C’est un peu des deux. C’est sans doute mon œuvre la moins personnelle, même si c’est un conte que j’aime beaucoup et qu’on y retrouve plein de choses qui me sont chères, comme le rapport à la nature, le destin d’un personnage féminin fort et qui entre dans une sorte de résistance… Ce sont des thèmes qui me touchent.
C’est aussi un album de transition. C’est le dernier que j’ai fait aux éditions Delcourt. Je voulais leur proposer quelque chose qui rentrait bien dans leur catalogue et qui ne soit pas trop lourd pour moi à réaliser. Mais je me suis rendue compte que l’adaptation n’est pas un travail aussi aisé que je pouvais le croire. Les contes traditionnels obéissent à des structures extrêmement abstraites et fonctionnent sur des personnages archétypaux, très dépouillés, qui sont là pour illustrer une facette de l’humain. En faire des personnages de bandes dessinées c’est un peu trahir ces archétypes, au risque de verser dans la caricature et de leur faire perdre la force que leur confère cette abstraction. Par exemple, j’ai évité de faire penser le personnage principal, qui doit se taire tout au long de l’histoire, car les bulles de pensées sont lues par le lecteur comme des bulles de dialogues. En quelque sorte, une adaptation devient une création complète. C’est un vrai travail d’auteur malgré tout.
Tu as aussi, sous le pseudo de Nina, réalisé un petit album gentiment érotique et poétique, intitulé Une par une, aux Editions de l’An 2. Pourquoi avoir pris un pseudo ? Pour ne pas brouiller ton image auprès du jeune public ?
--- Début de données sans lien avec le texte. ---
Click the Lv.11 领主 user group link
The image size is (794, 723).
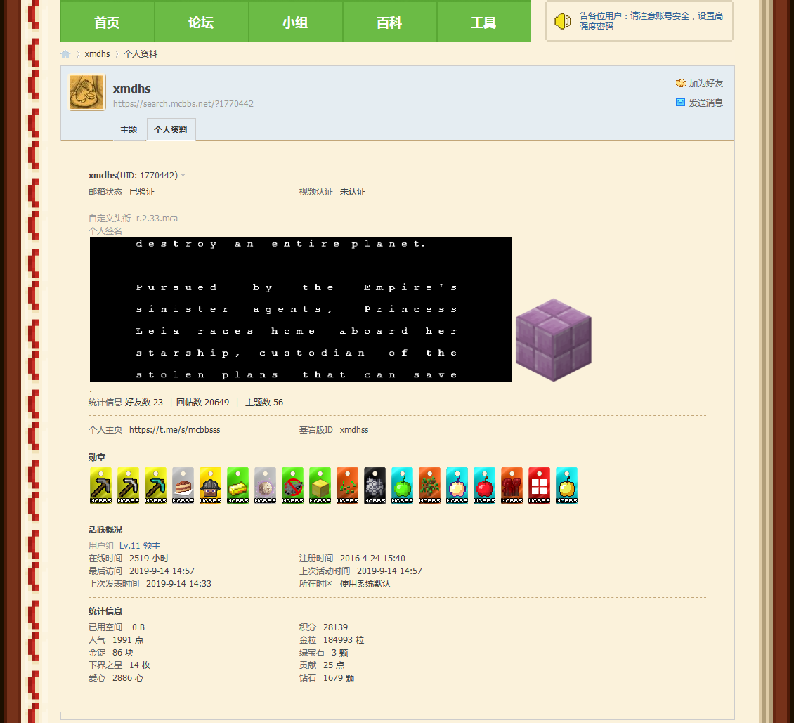(140, 546)
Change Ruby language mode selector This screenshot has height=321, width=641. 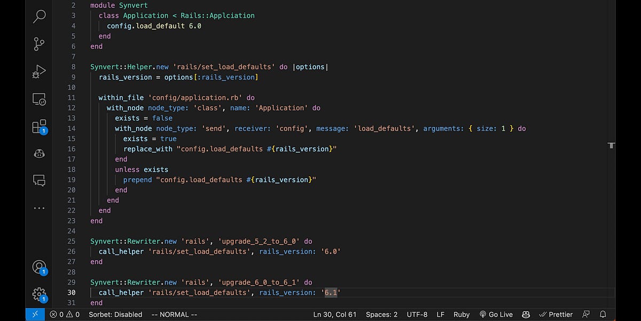click(462, 315)
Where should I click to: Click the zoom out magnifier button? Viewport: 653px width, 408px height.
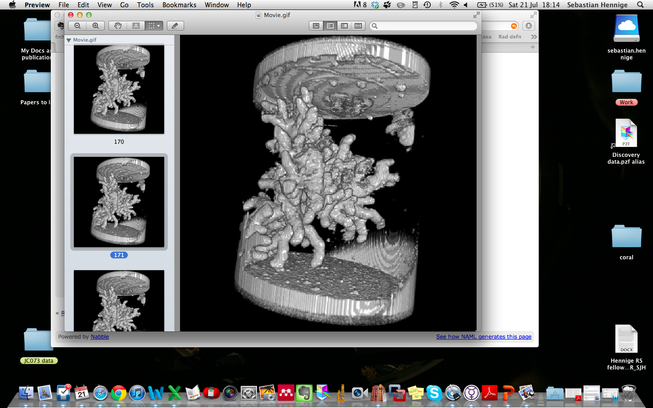point(78,26)
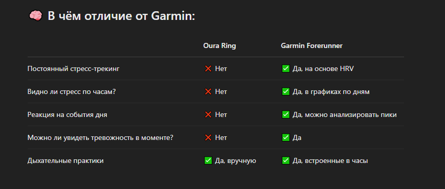
Task: Click the green checkmark next to Да, вручную
Action: pyautogui.click(x=208, y=161)

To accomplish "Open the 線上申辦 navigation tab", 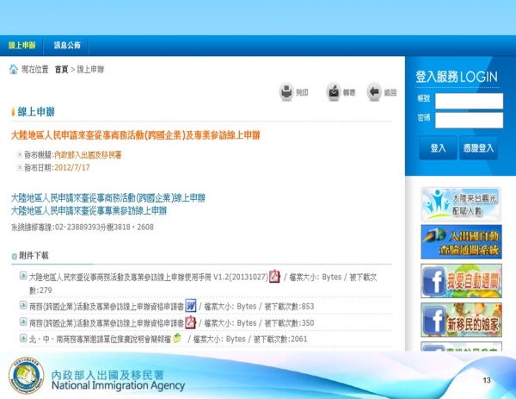I will pyautogui.click(x=22, y=45).
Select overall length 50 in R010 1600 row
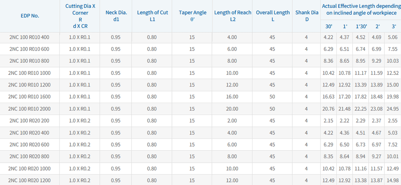Viewport: 401px width, 185px height. coord(273,97)
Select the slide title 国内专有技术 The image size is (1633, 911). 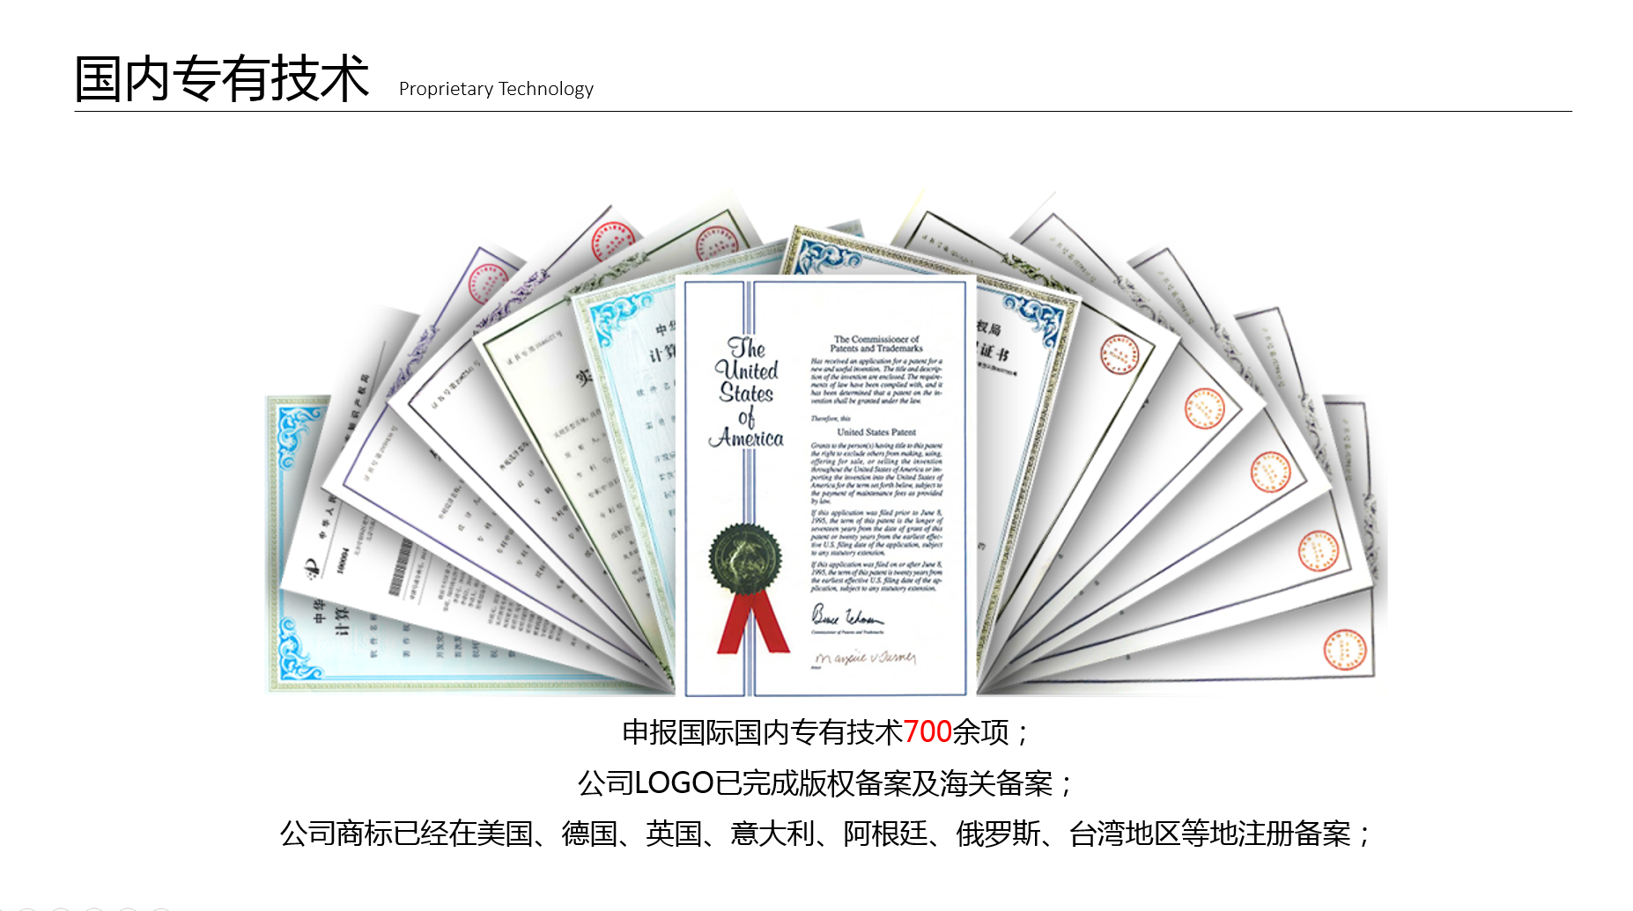click(221, 78)
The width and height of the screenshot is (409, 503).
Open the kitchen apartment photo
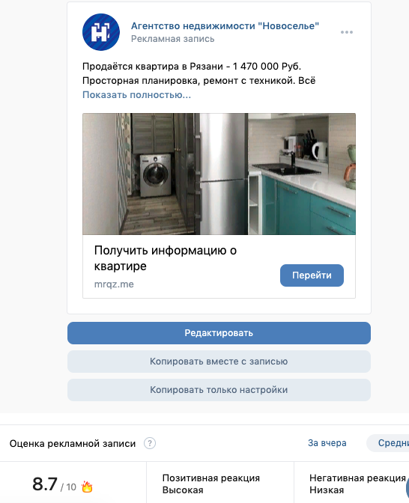pyautogui.click(x=219, y=174)
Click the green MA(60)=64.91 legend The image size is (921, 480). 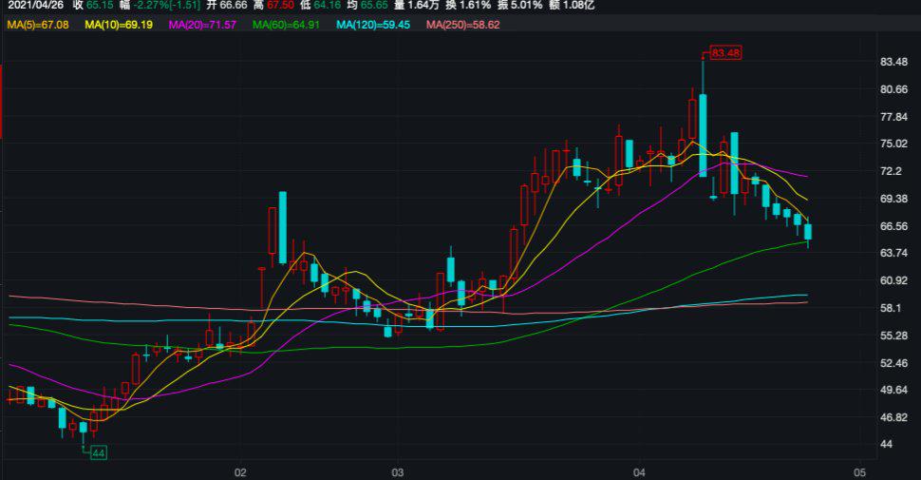tap(288, 23)
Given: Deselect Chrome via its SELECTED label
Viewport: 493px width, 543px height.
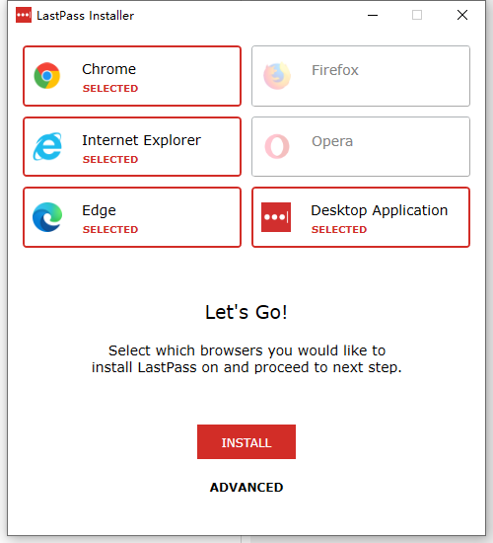Looking at the screenshot, I should [110, 88].
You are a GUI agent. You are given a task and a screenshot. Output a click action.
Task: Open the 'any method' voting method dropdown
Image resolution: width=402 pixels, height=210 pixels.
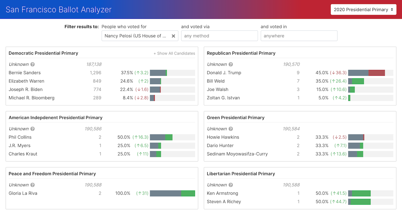pyautogui.click(x=219, y=36)
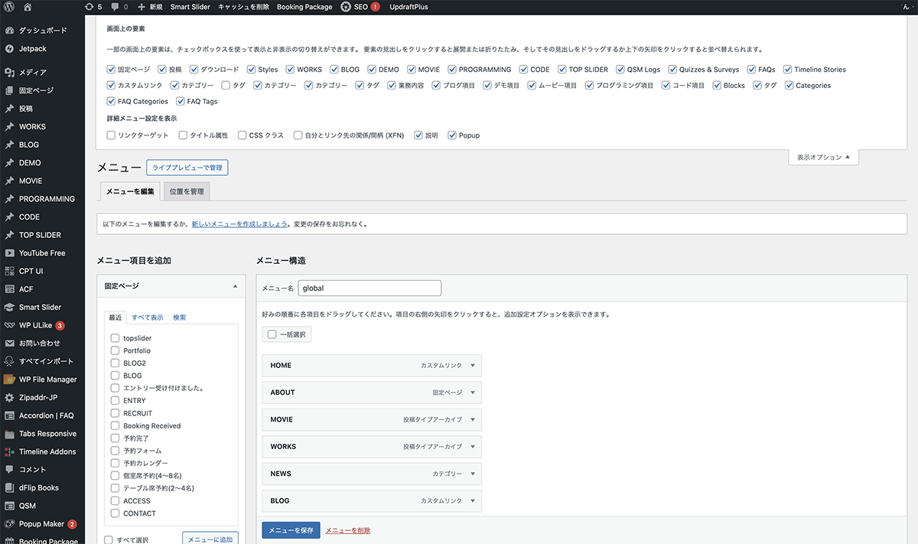918x544 pixels.
Task: Click the メニューを保存 button
Action: 291,530
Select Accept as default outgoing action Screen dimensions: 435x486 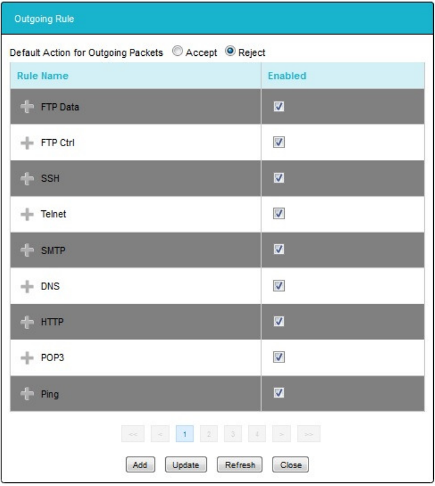(177, 52)
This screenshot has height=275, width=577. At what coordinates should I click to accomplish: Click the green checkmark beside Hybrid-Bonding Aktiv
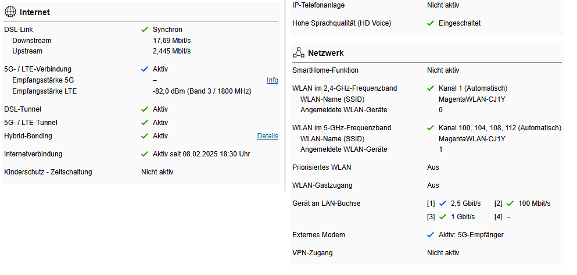point(145,136)
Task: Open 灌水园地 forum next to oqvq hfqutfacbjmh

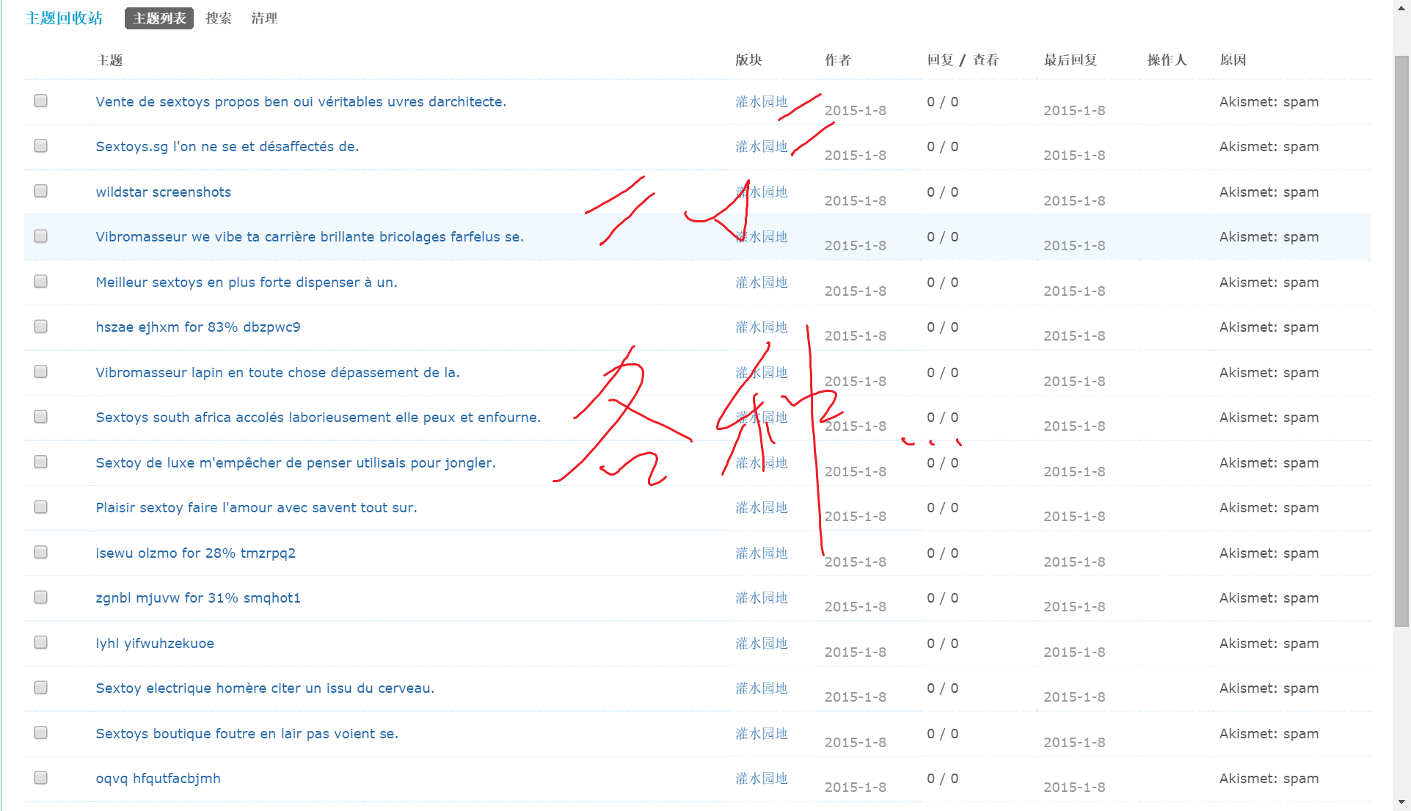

En effet, j’étais connue en tant qu’auteur jeunesse et j’ai eu peur de la confusion qu’une signature identique pouvait susciter chez certains lecteurs. Ensuite, c’était aussi une sorte de coquetterie : dans une certaine tradition littéraire on change de nom quand on change de genre. Mais cela m’a desservie. Parmi les personnes qui suivent mon travail dans la grande discrétion dans laquelle j’œuvre, la moitié a été perdue en route. Mais je ne regrette pas cet album, c’était un peu un exercice de style. Mes albums sont aussi la résultante de la rencontre avec un éditeur. Lorsque Thierry Groensteen m’a appelé pour que je collabore à sa collection « Traits féminins », en me disant qu’il voulait lancer une collection dédiée aux femmes où elles pourraient faire tout ce qu’elles n’avaient pas la possibilité de faire ailleurs, j’ai dit « chiche, je vais faire un album érotique ! ». Je savais que je n’avais aucune chance de proposer ça à Delcourt, car mon dessin ne serait sans doute pas assez sexy à son goût. Je voulais faire quelque chose de gentiment érotique, sans être franchement porno, avec mon dessin où les femmes et les hommes ne sont pas franchement canons. Chez les indépendants un peu plus rock n’roll, ce ne serait pas passé non plus. C’était l’occasion de faire quelque chose d’assez original, donc. Globalement ça a été apprécié.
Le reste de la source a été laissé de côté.